Lynn terbelalak, "Ale!"

Ale menaikkan satu alis, "Lo bilang mau ngelakuin apa aja buat gue."

Lynn meneguk salivanya kasar, "Apa harus sampai sejauh itu? Lagian lo bikan tipe gue. OMG!"

"Cuma setahun, gimana?" tawar Ale dengan tatapan penuh penekanan.

"Apa?!" gadis berambut sebahu dengan poni tipis itu masih belum bisa mencerna ide gilannya, "Maksud lo kawin kontrak?"

"Tadinya nggak sampai kepikiran kaya gitu. Karena lo ngotot dan ribet, gimana kalau buat kontrak aja."

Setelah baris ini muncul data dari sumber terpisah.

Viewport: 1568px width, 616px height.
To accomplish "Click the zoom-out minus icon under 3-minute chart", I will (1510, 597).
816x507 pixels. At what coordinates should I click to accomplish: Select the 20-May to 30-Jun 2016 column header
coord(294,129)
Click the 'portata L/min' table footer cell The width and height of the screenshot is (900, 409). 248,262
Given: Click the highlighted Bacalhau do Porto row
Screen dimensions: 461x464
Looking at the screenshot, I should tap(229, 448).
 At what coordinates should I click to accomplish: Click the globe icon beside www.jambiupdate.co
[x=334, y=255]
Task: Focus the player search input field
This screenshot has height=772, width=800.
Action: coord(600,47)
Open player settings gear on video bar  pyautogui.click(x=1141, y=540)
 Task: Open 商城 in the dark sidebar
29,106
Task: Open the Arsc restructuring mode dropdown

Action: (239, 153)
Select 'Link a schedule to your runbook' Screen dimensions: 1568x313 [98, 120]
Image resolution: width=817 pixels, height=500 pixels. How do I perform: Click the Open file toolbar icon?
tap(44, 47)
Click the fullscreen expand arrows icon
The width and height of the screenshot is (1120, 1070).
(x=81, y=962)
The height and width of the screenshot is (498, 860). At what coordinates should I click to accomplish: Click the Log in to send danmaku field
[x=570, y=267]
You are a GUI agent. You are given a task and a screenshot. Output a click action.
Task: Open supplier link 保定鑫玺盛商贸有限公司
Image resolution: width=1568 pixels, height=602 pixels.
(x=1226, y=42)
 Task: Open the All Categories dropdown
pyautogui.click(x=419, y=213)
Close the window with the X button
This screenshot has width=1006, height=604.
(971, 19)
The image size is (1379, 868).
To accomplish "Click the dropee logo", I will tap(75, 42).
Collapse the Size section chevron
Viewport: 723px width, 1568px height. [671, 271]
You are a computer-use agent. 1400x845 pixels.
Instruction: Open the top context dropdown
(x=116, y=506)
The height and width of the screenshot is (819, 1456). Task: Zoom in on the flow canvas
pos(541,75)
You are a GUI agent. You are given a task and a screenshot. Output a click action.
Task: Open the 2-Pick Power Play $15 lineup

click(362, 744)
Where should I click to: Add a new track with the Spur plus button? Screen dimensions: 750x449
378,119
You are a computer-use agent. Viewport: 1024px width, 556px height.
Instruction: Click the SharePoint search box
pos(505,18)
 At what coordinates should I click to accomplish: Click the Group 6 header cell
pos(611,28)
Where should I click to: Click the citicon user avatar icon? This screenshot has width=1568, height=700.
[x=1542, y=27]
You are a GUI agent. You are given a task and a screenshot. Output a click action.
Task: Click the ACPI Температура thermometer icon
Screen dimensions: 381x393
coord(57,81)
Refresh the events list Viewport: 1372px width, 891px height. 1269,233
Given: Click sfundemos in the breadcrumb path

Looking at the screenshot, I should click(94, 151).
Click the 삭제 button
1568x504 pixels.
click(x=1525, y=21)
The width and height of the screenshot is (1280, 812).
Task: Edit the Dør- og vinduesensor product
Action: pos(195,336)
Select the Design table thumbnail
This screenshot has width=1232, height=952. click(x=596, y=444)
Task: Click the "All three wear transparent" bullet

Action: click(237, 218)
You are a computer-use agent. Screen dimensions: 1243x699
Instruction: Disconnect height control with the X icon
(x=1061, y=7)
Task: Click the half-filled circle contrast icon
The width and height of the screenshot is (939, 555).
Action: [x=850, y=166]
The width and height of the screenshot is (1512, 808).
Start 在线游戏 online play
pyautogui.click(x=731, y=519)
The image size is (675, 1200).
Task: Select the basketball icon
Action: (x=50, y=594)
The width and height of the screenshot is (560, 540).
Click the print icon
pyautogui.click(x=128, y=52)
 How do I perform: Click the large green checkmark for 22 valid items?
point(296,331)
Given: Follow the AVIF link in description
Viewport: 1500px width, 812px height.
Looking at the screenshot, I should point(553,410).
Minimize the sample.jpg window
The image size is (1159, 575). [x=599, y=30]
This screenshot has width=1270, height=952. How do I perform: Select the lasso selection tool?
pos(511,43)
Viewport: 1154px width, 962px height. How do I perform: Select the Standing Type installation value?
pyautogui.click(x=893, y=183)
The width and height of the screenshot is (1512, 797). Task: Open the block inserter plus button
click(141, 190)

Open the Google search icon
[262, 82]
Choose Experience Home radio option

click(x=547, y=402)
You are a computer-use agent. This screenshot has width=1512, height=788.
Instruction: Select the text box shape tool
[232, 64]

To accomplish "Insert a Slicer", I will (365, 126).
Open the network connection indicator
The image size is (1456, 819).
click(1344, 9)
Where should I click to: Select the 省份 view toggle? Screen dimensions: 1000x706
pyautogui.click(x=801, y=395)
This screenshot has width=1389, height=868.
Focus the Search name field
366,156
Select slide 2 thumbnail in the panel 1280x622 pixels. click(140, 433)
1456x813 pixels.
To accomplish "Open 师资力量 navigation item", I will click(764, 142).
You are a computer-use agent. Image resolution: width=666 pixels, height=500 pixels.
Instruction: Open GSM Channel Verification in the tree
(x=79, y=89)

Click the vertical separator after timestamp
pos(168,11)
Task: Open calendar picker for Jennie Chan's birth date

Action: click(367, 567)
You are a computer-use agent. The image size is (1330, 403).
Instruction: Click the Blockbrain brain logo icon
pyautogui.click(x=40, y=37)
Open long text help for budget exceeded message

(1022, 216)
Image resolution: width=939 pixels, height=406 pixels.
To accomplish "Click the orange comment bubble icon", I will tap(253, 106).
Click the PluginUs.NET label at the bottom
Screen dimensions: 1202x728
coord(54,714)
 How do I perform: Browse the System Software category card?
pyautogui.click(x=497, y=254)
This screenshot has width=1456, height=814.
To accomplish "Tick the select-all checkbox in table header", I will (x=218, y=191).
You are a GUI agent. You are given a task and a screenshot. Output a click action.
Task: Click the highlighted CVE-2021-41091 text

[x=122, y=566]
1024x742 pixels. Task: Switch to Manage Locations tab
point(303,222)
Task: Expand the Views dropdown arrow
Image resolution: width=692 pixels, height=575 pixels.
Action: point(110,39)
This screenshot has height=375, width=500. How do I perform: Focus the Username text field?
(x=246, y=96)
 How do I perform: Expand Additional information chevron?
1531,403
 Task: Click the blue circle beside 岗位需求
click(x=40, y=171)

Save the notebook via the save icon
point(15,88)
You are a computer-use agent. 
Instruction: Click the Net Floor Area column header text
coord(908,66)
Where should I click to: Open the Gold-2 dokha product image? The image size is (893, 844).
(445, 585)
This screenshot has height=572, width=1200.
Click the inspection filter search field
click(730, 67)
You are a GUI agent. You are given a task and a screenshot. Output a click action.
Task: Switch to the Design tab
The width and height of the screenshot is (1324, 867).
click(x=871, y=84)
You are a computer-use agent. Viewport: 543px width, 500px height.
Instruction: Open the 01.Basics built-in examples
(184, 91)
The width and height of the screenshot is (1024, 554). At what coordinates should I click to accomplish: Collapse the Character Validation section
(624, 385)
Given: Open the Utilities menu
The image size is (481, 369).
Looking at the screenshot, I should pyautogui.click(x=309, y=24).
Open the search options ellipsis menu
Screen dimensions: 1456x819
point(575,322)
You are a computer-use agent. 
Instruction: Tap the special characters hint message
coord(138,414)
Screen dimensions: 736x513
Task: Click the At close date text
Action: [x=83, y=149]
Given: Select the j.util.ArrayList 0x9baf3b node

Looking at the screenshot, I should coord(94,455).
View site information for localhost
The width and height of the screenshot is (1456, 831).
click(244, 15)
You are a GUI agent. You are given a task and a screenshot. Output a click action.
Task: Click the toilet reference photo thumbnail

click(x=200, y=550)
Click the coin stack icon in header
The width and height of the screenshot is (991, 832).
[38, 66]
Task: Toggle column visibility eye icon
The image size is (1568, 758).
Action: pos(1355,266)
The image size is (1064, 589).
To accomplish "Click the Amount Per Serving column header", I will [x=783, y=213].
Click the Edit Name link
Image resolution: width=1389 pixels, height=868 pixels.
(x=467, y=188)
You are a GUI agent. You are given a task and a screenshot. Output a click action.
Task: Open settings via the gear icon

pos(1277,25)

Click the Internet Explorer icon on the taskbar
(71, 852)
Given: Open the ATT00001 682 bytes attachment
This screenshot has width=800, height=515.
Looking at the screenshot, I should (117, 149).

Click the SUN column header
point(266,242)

Lynn dibuat tak bisa berkata-kata. Rasa terimakasih yang cukup besar membuatnya goyah. Sebuah penawaran yang semakin menjebaknya saat Ale memberikan penekanan bahwa apa yang mereka lakukan adalah simbiosis mutualisme. Dimana masing-masing saling diuntungkan.

Ale menyodorkan kartu namanya, "Datang ke kantor gue setelah selesai perawatan untuk teken kontrak." tutup pria itu sambil mengedipkan satu matanya sebelum beranjak.

Mulut Lynn masih menganga lebar. Matanya sukar untuk berkedip, "Apa-apaan ini? teken kontrak?"

Kemudian menatap sebuah kartu nama yang ada di tangannya. Ale Omar--CEO of Marion Hotel.

Dengan langkah yang berat, tepat seminggu setelah Lynn keluar dari rumah sakit, ia berpakaian sangat rapi dan anggun. Berbanding terbalik dengan kebiasannya yang bebas.

Ia berhadapan dengan Ale di sebuah ruangan. Sambil membaca seluruh kontrak dengan seksama. Sempat menatap pria tampan pemilik mata teduh itu sinis, lalu membubuhi tanda tangannya di atas materai.

"Setahun doang, loh, ya!"

"Uhmm.. tenang aja."

***

Seminggu sebelumnya.

Dari belakang, tampak dua tangan mengikat erat rambut sebahu itu dengan scrunchie. Gerakan itu menafsirkan semangat membara yang sedang mengaliri tubuh perempuan tersebut. Mengenakan kaos kebesaran warna abu yang sudah lusuh.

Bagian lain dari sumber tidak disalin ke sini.